Sénégal : Moody’s abaisse la note à Caa2, le FMI sonne l’alarme

Moody’s Ratings a annoncé un nouvel abaissement de la note souveraine du Sénégal, passant de Caa1 à Caa2, avec une perspective maintenue à « négative ». Cette décision concerne à la fois les notations à long terme en devises étrangères et locales, ainsi que les notes senior non garanties en devises étrangères. La notation à court terme reste quant à elle « Not Prime ». Cette dégradation survient dans un contexte où une mission du FMI négocie à Dakar depuis plusieurs semaines, après l’échec des discussions sur un nouveau programme financier, suspendu depuis le refus du gouvernement de restructurer la dette en novembre 2025.

Un pays classé dans la zone des risques extrêmes

Avec cette nouvelle note, le Sénégal rejoint le groupe des pays considérés comme « très spéculatifs », une catégorie qui inclut des États comme le Venezuela ou le Liban, souvent associés à des risques de défaut de paiement. Les indicateurs financiers confirment cette dégradation : entre septembre et décembre 2025, les Eurobonds sénégalais ont perdu près de 20 % de leur valeur, tandis que les spreads de rendement ont doublé, passant de 800 à 1 500 points de base en moyenne annuelle. L’Eurobond à échéance 2048 s’échangeait alors à seulement 51 centimes pour un euro, soit une décote de 49 %, tandis que celui à échéance 2028, dont le remboursement a commencé en mars 2026, affichait une décote supérieure à 30 %.

Des finances publiques sous haute tension

Moody’s alerte sur l’ampleur des besoins de financement du Sénégal, estimés à environ 25 % du PIB. Le remboursement annuel du principal représente à lui seul près de 18 % du PIB, tandis que les intérêts de la dette ont bondi de 16,1 % à 23,7 % des recettes de l’État entre 2023 et 2026. La dette publique totale, incluant les entreprises publiques, atteint désormais près de 108 % du PIB, un niveau qui pourrait atteindre 132 % selon les estimations du FMI pour fin 2024, après la révélation d’une partie de « dette cachée » sous l’administration précédente.

Les tensions se ressentent aussi sur les marchés régionaux. Lors des adjudications de l’UEMOA en décembre 2025, seulement 35 milliards de FCFA sur les 95 milliards proposés ont été levés, et le rendement moyen pondéré a augmenté de 158 points de base en un seul mois, témoignant d’un essoufflement même sur le marché régional, autrefois considéré comme un filet de sécurité.
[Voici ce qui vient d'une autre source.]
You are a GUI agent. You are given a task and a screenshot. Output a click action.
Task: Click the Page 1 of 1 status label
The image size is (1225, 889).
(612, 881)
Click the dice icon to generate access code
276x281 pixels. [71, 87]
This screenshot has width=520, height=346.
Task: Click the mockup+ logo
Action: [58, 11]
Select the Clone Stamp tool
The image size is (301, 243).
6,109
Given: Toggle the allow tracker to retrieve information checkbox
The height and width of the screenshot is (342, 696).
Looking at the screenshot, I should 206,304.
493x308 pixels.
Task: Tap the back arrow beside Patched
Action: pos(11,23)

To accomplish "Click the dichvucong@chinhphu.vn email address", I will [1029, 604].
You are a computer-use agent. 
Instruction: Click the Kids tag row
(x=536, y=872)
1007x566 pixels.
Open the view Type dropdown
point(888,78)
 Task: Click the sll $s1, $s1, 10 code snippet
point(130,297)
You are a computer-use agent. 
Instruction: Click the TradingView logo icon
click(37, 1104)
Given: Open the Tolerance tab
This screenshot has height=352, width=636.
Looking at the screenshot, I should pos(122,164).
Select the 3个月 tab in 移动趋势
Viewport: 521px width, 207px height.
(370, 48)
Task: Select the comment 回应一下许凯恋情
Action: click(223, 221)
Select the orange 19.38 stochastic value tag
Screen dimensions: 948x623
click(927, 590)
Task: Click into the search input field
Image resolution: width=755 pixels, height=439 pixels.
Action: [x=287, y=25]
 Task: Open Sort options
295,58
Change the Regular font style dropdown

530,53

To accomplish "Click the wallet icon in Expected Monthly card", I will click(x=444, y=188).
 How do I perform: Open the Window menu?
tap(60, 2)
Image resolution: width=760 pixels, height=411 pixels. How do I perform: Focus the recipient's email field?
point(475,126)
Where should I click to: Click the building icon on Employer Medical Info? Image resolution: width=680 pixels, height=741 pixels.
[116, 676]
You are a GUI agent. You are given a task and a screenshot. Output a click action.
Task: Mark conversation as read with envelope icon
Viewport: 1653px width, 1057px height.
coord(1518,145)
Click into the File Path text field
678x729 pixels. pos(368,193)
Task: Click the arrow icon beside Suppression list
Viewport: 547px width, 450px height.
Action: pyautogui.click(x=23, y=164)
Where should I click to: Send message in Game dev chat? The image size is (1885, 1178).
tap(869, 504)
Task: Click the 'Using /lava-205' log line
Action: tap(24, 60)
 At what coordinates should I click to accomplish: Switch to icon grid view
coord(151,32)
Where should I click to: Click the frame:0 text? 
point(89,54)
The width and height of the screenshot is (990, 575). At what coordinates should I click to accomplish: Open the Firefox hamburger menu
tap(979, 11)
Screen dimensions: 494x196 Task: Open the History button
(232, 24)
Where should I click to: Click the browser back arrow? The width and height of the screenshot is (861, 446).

Des échéances critiques en 2026

Les défis concrets pour l’État sénégalais se matérialisent par des échéances financières coûteuses. En mars 2026, Dakar a dû mobiliser près de 485 millions de dollars, dont 394 millions pour le remboursement du principal d’un Eurobond de 2,2 milliards émis en 2018, en recourant aux banques locales faute d’accès aux marchés internationaux. Le FMI avait, pour sa part, suspendu un programme de prêt de 1,8 milliard de dollars après le désaccord sur la restructuration. Ces échéances, combinées à d’autres obligations arrivant à maturité en 2026 – une année identifiée comme un pic de remboursements pour l’Afrique subsaharienne par la Banque mondiale –, rendent le refinancement de la dette encore plus onéreux.

Une dégradation liée aux tensions institutionnelles

Moody’s a également réduit les plafonds pays du Sénégal, passant de Ba3 à B1 pour la monnaie locale et de B1 à B2 pour les devises étrangères. L’agence souligne que le limogeage de l’ancien Premier ministre Ousmane Sonko et son élection à la présidence de l’Assemblée nationale ont exacerbé les tensions entre l’exécutif et le législatif, augmentant le risque de retards dans la mise en œuvre des réformes budgétaires.

Un facteur de stabilité : l’appartenance à l’UEMOA

Malgré ce tableau sombre, l’appartenance du Sénégal à l’Union économique et monétaire ouest-africaine (UEMOA) reste un rempart. L’arrimage du franc CFA à l’euro et des réserves de change régionales d’environ 38 milliards de dollars fin mai 2026 limitent les risques de crise de change ou de balance des paiement. Cependant, la pression sur les finances publiques reste entière.

Cette dégradation marque la troisième en un peu plus d’un an : après une première baisse de B3 à Caa1 en octobre 2025, suivie d’une dégradation similaire par S&P en début d’année, le Sénégal aborde les dernières phases de négociations avec le FMI dans une situation bien plus fragile qu’il y a un an.